PROBLEM TO SOLVE —
Each line that includes "agent" must be copied from the records.

INPUT FOR THIS TASK —
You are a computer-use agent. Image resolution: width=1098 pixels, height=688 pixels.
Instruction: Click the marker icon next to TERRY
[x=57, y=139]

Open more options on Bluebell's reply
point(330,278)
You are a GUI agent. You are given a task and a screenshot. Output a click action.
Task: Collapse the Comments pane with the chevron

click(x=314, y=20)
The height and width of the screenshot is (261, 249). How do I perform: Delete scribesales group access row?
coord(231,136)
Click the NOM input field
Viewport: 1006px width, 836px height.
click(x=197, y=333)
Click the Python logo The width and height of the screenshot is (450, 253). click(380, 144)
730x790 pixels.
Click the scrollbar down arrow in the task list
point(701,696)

==

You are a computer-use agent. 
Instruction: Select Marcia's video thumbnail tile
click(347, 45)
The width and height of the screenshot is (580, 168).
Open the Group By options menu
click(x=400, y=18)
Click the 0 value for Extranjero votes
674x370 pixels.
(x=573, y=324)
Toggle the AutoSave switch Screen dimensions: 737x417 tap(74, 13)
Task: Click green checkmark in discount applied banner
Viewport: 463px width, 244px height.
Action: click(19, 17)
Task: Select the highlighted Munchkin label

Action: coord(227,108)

ANSWER SECTION —
You are a computer-use agent. Image resolution: width=1098 pixels, height=688 pixels.
You are a GUI agent. You are given a task and a screenshot. Output a click action.
You are a computer-use agent. 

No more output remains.